*Exercise brief:* Where does the string "Given" appear in the listing below? Copy every line where it does.

(Input for this task Opens)

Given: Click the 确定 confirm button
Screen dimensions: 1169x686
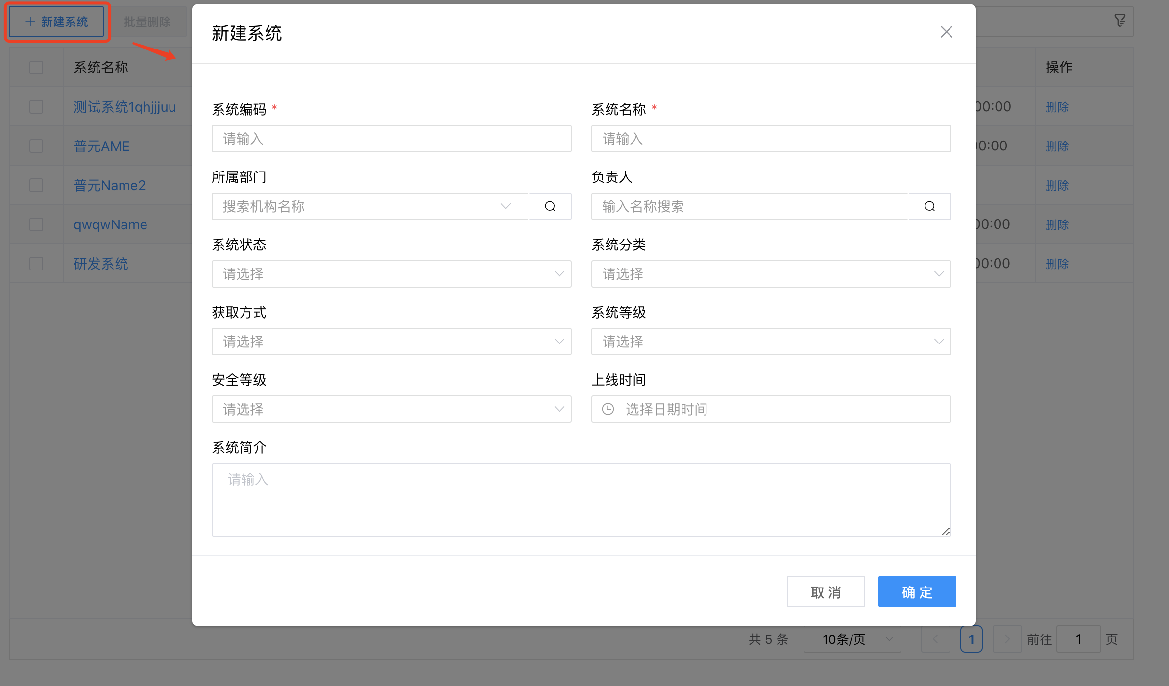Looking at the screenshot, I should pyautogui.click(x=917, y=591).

(Input for this task Closes)
(Input for this task Opens)

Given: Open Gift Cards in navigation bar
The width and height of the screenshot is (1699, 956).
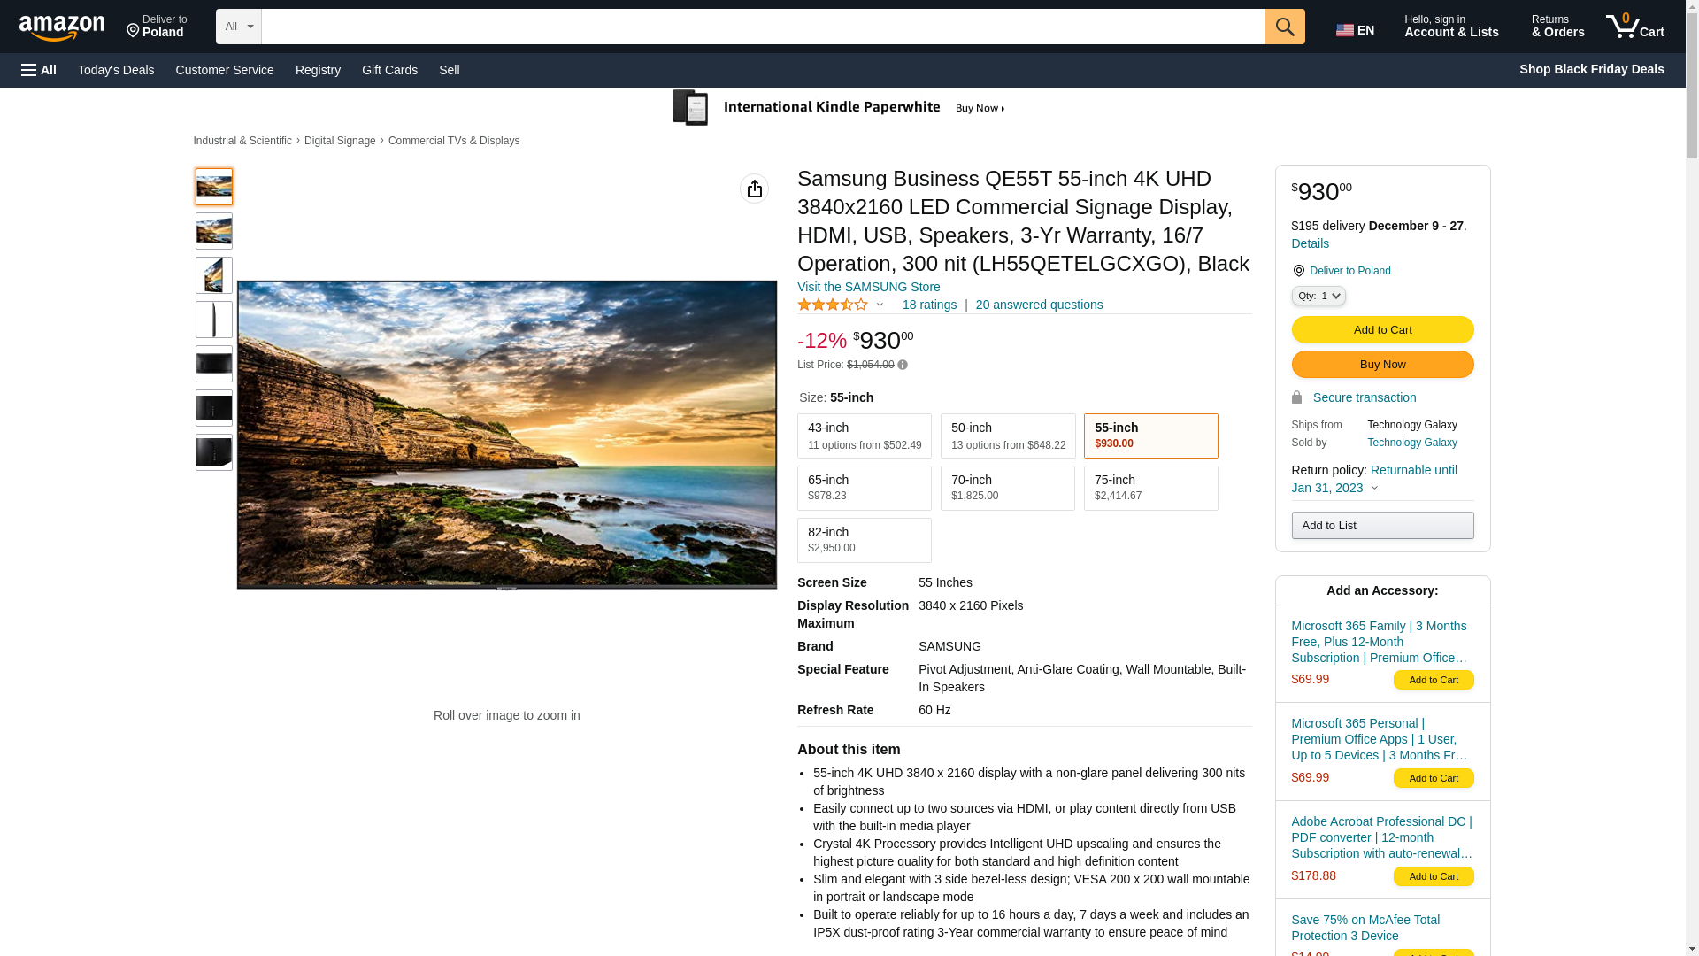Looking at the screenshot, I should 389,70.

(Input for this task Closes)

*Response to the exercise:*
Given: Click the 确定 confirm button
Given: Open Gift Cards in navigation bar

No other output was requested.